━━ Exercise material
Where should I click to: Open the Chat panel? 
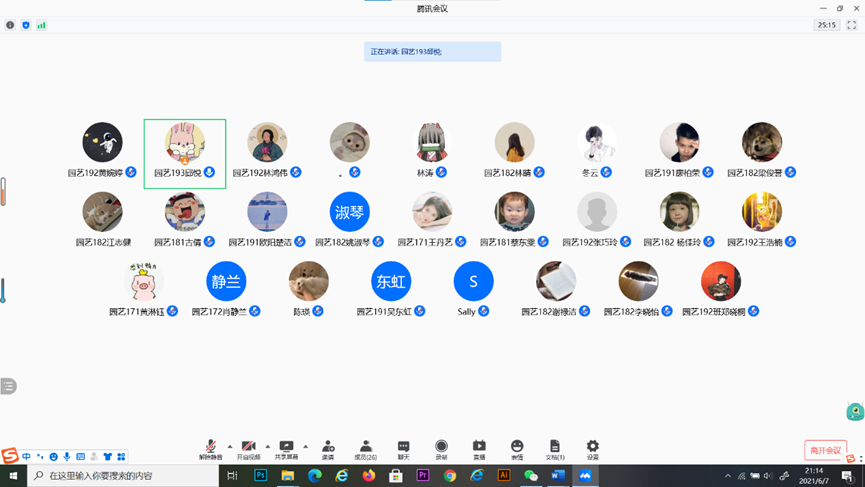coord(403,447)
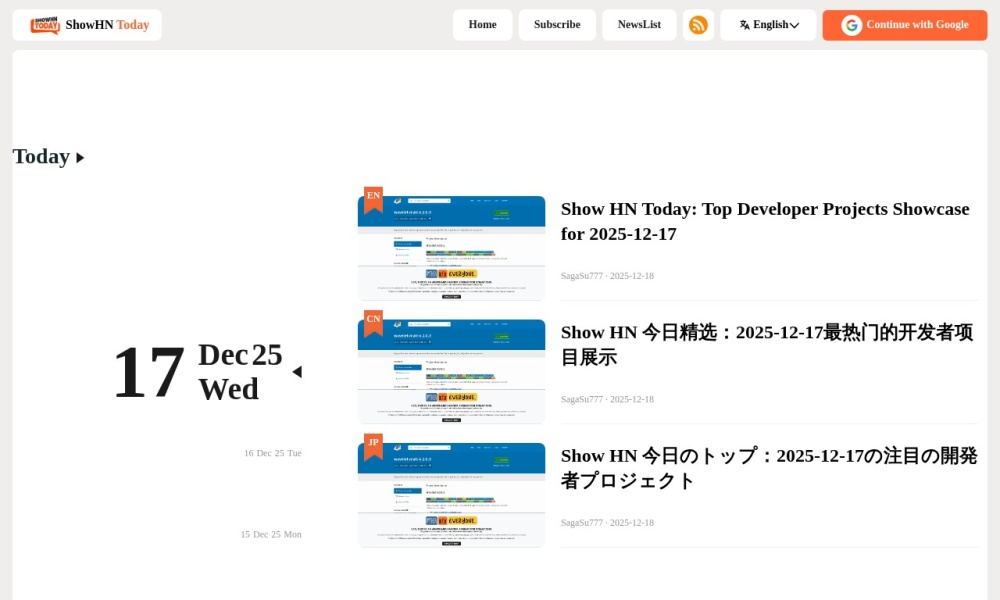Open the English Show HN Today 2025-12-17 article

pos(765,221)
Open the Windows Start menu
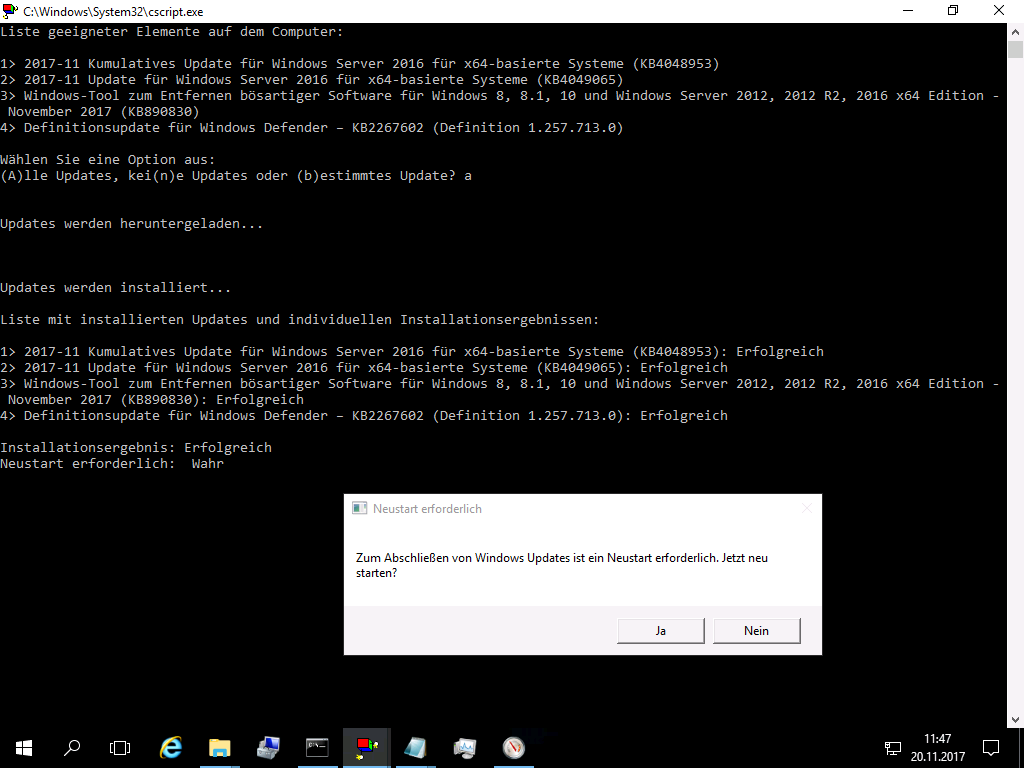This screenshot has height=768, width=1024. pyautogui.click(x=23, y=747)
━━━━
## Instructions to follow
Hand back the records above exactly as they are, pictures excluded.

## The answer
Where should I click to: Open the Chat panel? 
coord(403,447)
Open the English Show HN Today 2025-12-17 article

pos(765,221)
Open the Windows Start menu
This screenshot has height=768, width=1024. pyautogui.click(x=23, y=747)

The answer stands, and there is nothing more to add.